Background
Doxorubicin is one of the most commonly used chemotherapeutic drugs for breast cancer; however, its use is limited by drug resistance and side-effects. We hypothesized that adding FTY720, a sphingosine-1- phosphate (S1P) receptor functional antagonist, to doxorubicin would potentiate its effects by suppression of drug-induced inflammation.
Materials and Methods
The Cancer Genome Atlas (TCGA), GEO datasets, and NCI-60 panel were used for gene expressions and gene set enrichment analysis (GSEA). E0771 syngeneic mammary tumor cells were used. OB/OB mice fed with western high fat diet were used as an obesity model.
Results
STAT3 expression was significantly increased after doxorubicin treatment in human breast cancer that implicates that doxorubicin evokes inflammation. Expression of sphingosine kinase 1 (SphK1), the enzyme that produces S1P and links inflammation and cancer, tended to be higher in doxorubicin resistant human cancer and cell lines. In a murine breast cancer model, SphK1, S1P receptor 1 (S1PR1), IL6 and STAT3 were over-expressed in the doxorubicin treated group, whereas all of them were significantly suppressed with addition of FTY720. Combination therapy synergistically suppressed cancer growth both in vitro and in vivo.
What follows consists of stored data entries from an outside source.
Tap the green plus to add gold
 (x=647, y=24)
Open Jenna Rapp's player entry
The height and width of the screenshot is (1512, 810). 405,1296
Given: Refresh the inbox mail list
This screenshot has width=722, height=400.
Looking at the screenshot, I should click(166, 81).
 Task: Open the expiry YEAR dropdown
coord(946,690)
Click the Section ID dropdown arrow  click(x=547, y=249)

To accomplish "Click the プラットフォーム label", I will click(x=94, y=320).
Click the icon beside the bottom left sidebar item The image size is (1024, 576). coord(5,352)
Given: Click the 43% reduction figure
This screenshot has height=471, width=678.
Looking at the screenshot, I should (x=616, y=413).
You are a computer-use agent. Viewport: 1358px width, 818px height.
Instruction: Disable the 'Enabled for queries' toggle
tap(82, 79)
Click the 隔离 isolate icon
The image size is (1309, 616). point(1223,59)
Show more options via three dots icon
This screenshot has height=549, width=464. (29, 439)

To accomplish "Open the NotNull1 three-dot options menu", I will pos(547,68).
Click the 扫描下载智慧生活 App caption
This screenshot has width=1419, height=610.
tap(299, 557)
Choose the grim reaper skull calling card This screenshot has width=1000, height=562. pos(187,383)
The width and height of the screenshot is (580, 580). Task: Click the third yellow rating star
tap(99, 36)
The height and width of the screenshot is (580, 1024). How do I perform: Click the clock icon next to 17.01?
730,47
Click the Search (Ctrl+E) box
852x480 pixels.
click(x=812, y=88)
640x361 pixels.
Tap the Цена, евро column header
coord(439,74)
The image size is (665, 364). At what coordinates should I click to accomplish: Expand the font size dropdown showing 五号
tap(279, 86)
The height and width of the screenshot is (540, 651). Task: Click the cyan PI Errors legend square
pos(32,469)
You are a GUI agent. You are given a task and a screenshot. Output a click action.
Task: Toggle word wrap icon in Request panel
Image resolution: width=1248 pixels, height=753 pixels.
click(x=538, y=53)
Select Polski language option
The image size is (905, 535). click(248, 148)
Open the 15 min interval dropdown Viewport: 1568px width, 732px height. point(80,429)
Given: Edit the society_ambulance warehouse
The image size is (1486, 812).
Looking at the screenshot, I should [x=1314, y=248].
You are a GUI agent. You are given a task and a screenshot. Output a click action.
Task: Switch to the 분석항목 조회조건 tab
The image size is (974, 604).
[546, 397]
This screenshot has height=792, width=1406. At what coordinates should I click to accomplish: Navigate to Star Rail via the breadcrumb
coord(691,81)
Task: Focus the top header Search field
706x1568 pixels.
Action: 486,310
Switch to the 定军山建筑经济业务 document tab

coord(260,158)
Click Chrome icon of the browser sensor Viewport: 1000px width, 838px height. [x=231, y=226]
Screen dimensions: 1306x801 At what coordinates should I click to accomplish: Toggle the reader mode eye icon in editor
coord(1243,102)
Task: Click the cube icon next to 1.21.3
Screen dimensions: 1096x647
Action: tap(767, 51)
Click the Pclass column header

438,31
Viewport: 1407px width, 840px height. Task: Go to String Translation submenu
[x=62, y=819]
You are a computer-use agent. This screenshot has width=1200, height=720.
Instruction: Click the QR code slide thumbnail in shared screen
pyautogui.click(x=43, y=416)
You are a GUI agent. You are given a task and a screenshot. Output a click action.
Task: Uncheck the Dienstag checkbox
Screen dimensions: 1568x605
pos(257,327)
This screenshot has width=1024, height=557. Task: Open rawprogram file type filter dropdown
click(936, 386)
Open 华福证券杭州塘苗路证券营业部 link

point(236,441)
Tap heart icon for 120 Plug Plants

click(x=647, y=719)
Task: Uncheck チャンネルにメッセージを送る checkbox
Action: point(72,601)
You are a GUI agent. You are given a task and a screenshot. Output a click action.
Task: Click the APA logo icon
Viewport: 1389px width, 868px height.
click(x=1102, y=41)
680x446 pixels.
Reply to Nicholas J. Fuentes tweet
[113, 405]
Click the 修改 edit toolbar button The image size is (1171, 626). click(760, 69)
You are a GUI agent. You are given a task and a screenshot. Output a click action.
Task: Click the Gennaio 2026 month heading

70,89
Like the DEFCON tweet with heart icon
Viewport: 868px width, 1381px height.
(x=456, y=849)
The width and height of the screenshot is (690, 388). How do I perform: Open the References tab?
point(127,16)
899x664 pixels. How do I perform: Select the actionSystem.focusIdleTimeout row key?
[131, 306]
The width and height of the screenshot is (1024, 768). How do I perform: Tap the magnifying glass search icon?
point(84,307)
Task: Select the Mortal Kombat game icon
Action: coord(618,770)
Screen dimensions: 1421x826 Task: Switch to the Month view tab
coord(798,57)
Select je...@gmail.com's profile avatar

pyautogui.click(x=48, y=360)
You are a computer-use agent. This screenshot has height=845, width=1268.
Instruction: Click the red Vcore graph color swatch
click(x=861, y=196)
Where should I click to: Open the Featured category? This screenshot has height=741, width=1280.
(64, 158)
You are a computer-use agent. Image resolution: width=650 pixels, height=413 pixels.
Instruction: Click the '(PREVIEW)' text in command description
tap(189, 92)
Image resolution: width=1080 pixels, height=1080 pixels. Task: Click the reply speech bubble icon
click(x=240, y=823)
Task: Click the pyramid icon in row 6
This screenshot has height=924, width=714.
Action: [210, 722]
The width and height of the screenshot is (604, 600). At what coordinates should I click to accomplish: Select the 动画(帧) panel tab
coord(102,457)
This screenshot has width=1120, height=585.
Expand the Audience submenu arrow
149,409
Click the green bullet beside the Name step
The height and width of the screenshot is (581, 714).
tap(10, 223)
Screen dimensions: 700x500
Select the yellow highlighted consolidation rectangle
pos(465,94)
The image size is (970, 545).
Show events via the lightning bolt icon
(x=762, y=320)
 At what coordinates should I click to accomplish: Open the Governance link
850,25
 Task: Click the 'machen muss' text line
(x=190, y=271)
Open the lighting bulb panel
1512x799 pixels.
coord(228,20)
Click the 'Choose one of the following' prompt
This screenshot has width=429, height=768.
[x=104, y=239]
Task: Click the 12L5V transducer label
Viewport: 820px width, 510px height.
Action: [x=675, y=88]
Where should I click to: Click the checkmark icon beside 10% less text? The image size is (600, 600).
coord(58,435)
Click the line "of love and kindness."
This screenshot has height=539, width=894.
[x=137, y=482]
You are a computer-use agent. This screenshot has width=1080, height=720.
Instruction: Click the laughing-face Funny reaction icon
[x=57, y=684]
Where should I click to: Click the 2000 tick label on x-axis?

Furthermore, combination therapy showed higher efficacy in an obesity breast cancer model, where high body mass index (BMI) demonstrated trends toward worse disease free and overall survival, and high serum S1P levels in human patients and volunteers.
Conclusions
We found that FTY720 enhanced the efficacy of doxorubicin by suppression of drug-induced inflammation, and combination therapy showed stronger effect in obesity-related breast cancer.